Millenium Technology Prize 2014

Millenium Technology Prize 2014

Author: ChemViews

Professor Stuart Parkin, IBM Almaden Research Center, San Jose, USA, has been awarded the 2014 Millenium Technology Prize by Technology Academy Finland (TAF), an independent foundation that was established jointly by Finnish industry and the Finnish state. This biennial prize is awarded for groundbreaking technological innovations and is worth one million euros. The award was presented at a special ceremony in Helsinki, Finland, on May 7, 2014.

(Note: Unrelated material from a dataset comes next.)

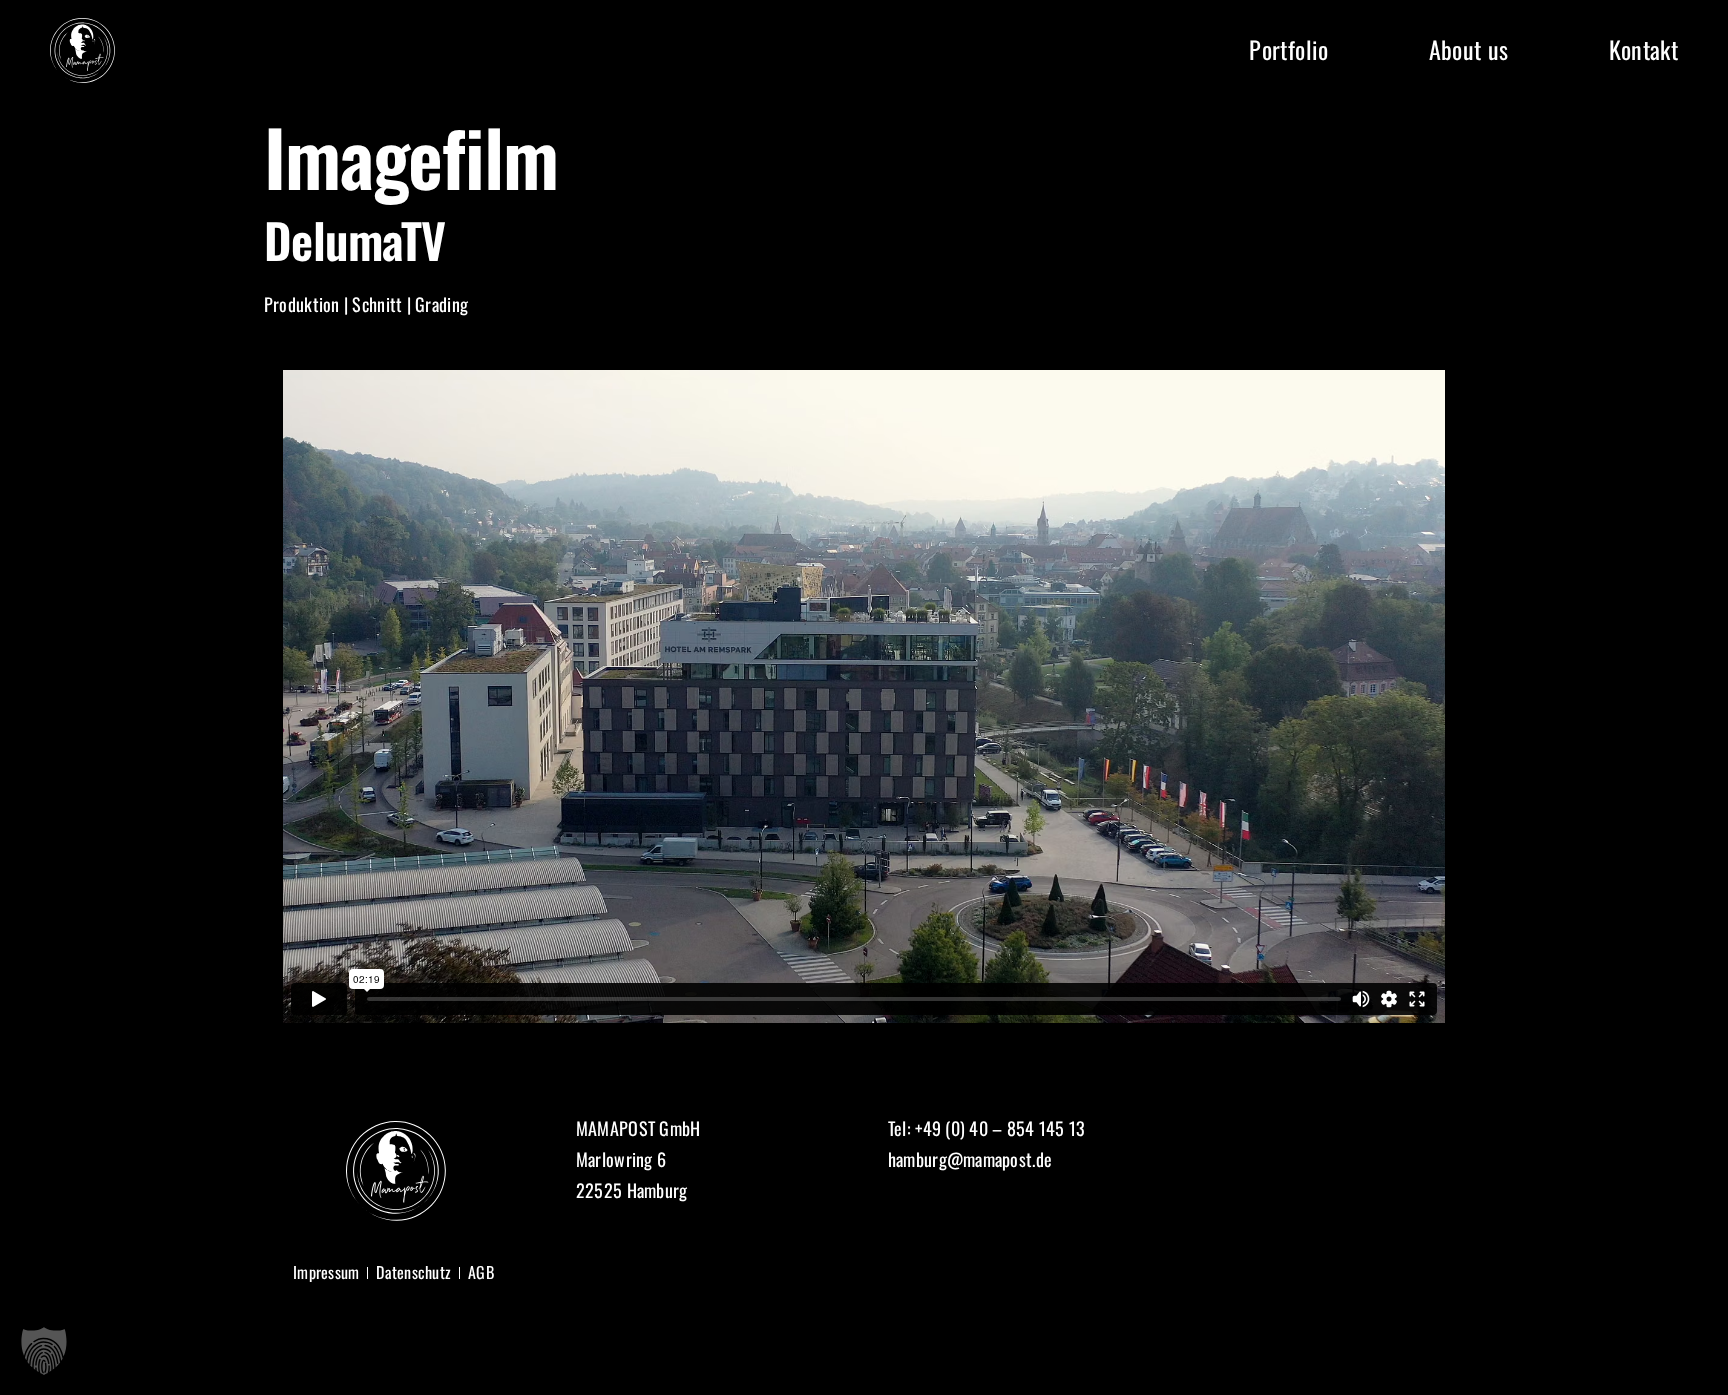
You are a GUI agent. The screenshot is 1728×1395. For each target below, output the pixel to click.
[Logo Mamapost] (82, 27)
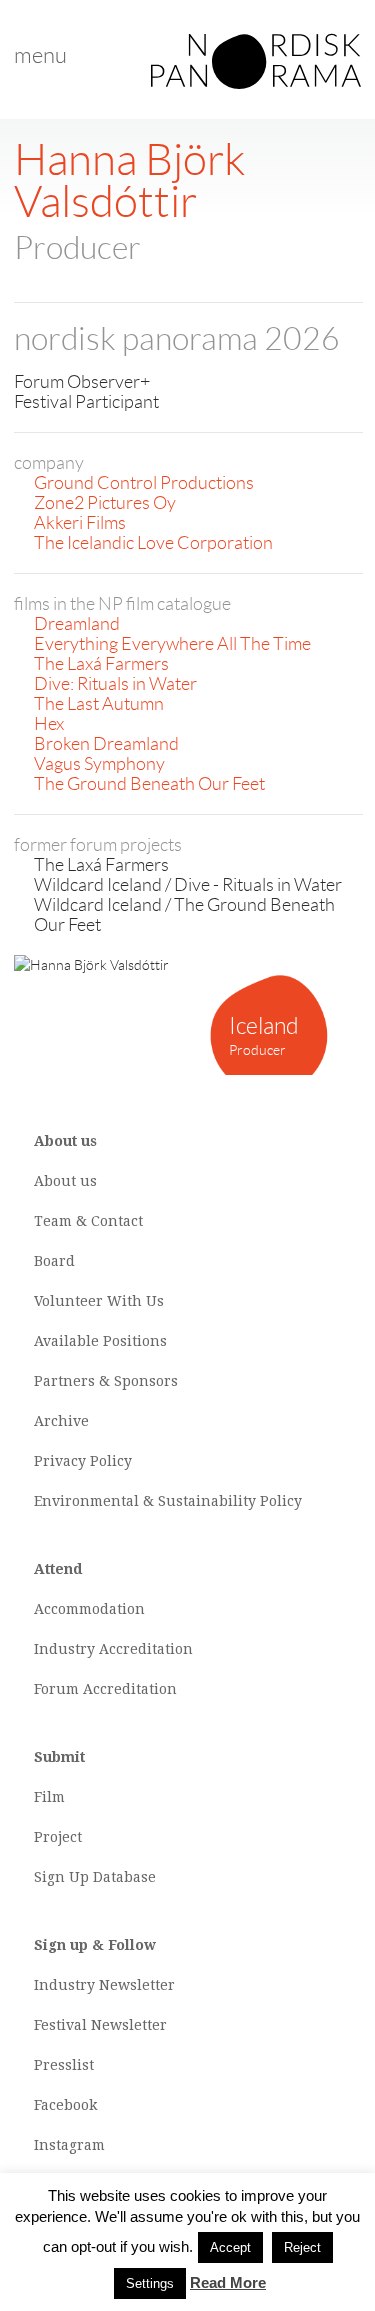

Stuart Parkin is recognized for the development of magneto-resistive thin-film structures and other key applications of spintronics, which have led to the giant magnetoresistance (GMR) spin valve and magnetic tunnel junction (MTJ) memory cells, and thus enabled dramatic increases in the storage capacity of hard disk drives.


Stuart Parkin
, born in Watford, UK, in 1955, obtained his Ph.D. in physics from the University of Cambridge, UK. After working as a postdoctoral researcher at Université de Paris, France, he joined IBM in San Jose, USA, in 1982, initially as a postdoctoral worker but he soon became a permanent member of the staff. Whilst working at IBM he also worked as a visiting professor in Singapore, Taiwan, and London. In late 2013, he was chosen for a Alexander von Humboldt Professorship, which he will take up at University Halle-Wittenberg, Germany, and he has also been recently recruited as the Director of the Max Planck Institute of Microstructure Physics, Halle, Germany.

Parkin has received numerous honors including the American Physical Society’s Prize for New Materials in 1994, the European Physical Society’s Europhysics Prize in 1997, the Humboldt Research Award in 2004, and the von Hippel Award from the Materials Research Society in 2012.